- _WORK ORDER_
The answer is the exact run of lines in the listing below from the line containing "Viewport: 1568px width, 564px height." up to and including the line containing "by the Field", with pictures removed.

DATA PROVIDED Start Marker

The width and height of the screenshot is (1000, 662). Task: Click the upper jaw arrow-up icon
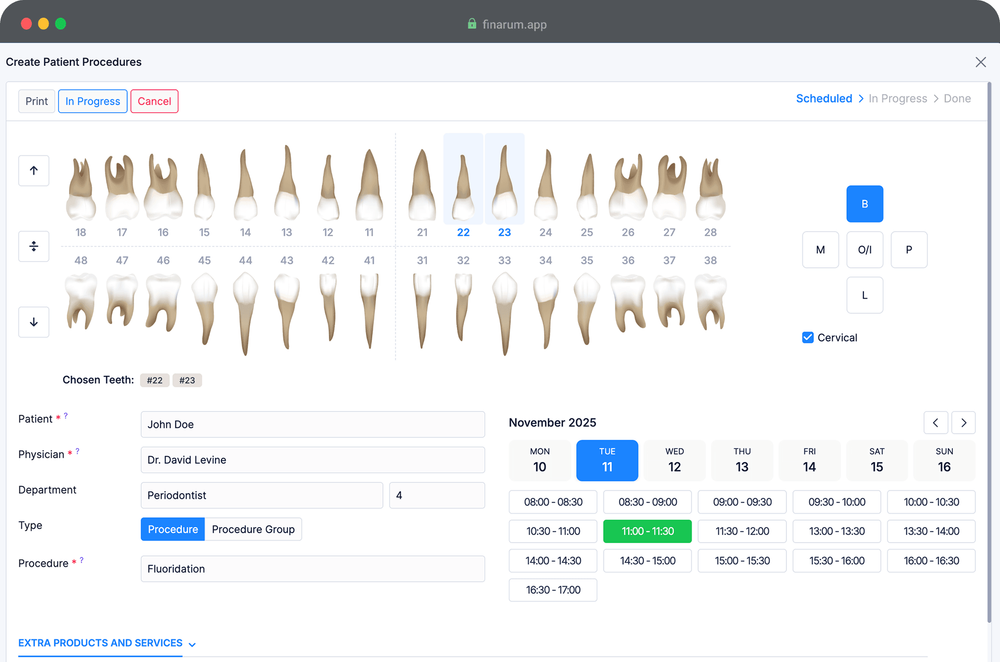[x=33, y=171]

DATA PROVIDED End Marker
DATA PROVIDED Start Marker

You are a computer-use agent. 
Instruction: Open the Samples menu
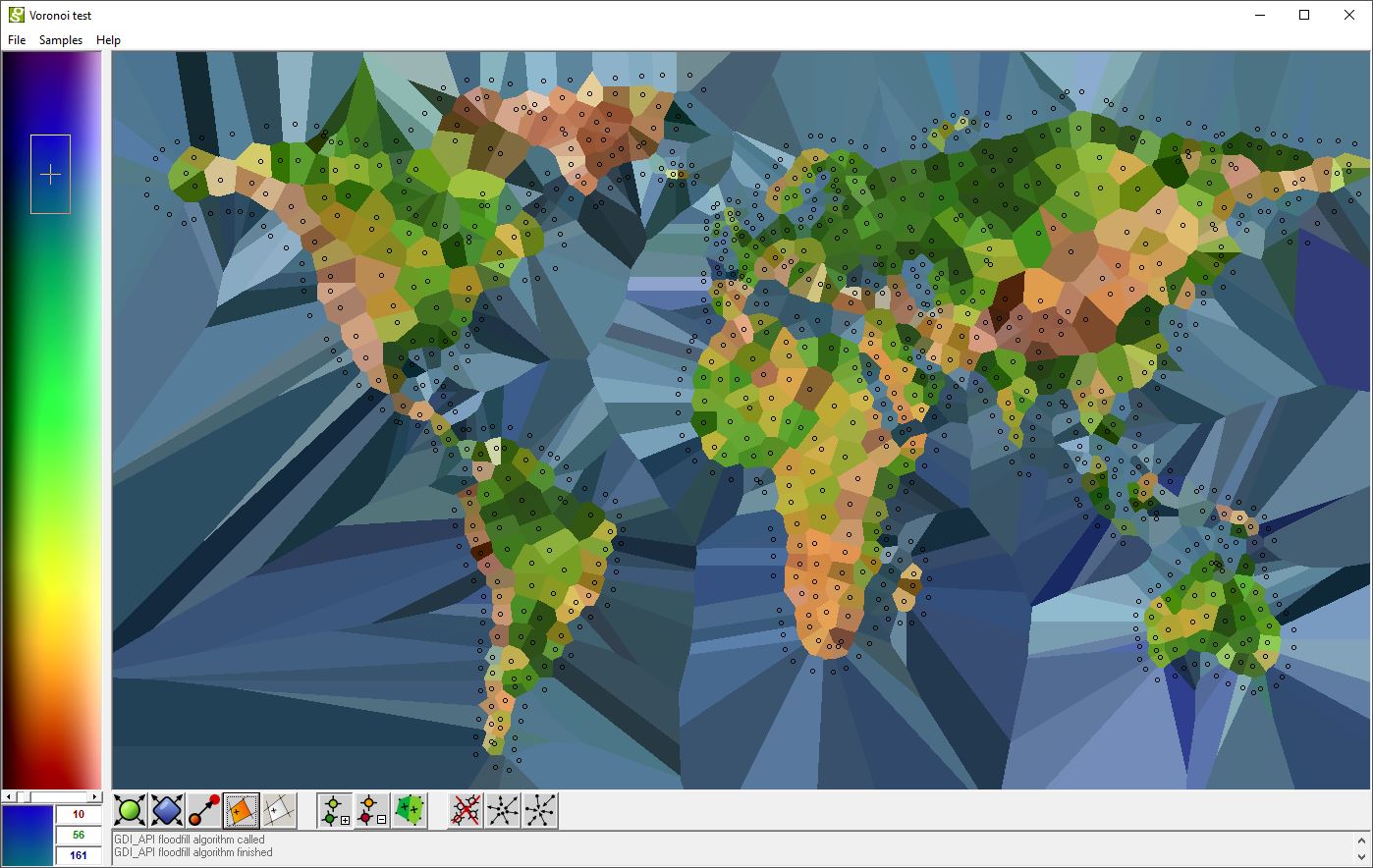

DATA PROVIDED End Marker
DATA PROVIDED Start Marker

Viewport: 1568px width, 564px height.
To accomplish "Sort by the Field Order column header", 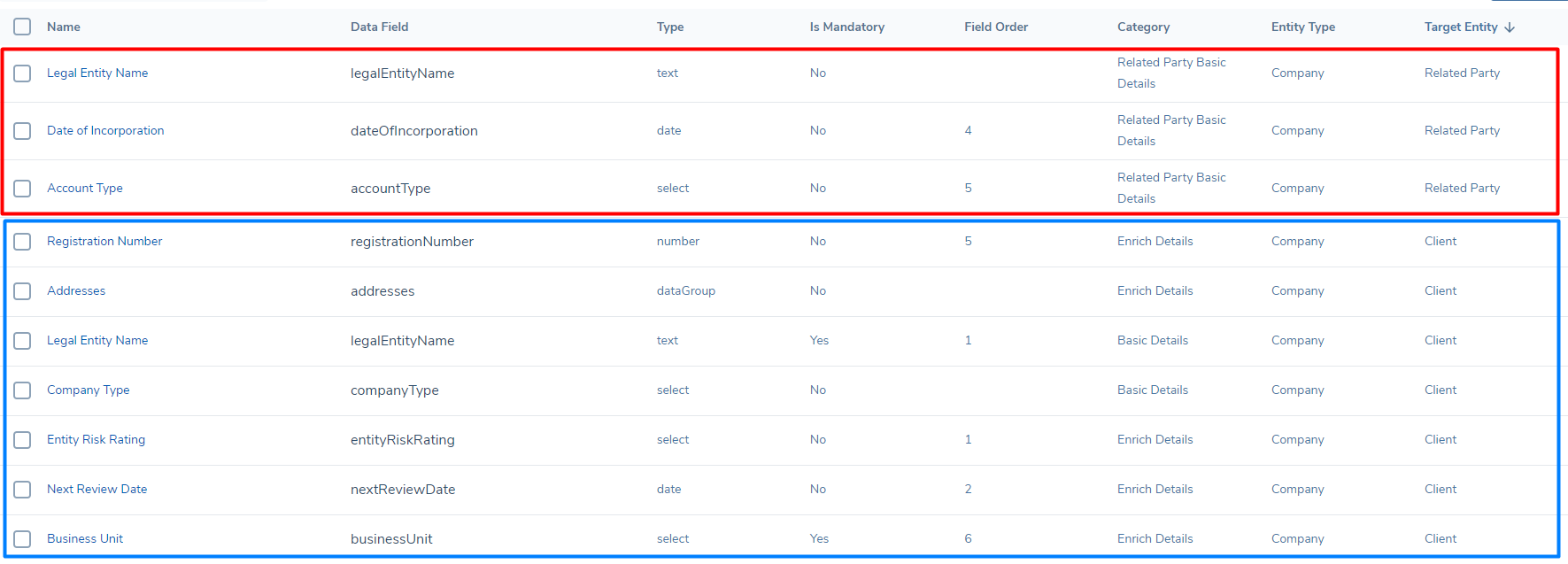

DATA PROVIDED End Marker

- _EXERCISE RESULT_
Viewport: 1568px width, 564px height.
To accomplish "Sort by the Field Order column header", 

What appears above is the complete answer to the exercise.